[Saved data entries]

——————

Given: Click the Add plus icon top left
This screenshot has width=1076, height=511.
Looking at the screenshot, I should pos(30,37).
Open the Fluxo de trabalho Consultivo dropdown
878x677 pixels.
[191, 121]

——————

#### [Prompt]
From the first line to the last, transcribe the data exactly.

#### [Response area]
Given: Click the Add plus icon top left
This screenshot has width=1076, height=511.
Looking at the screenshot, I should pos(30,37).
Open the Fluxo de trabalho Consultivo dropdown
878x677 pixels.
[191, 121]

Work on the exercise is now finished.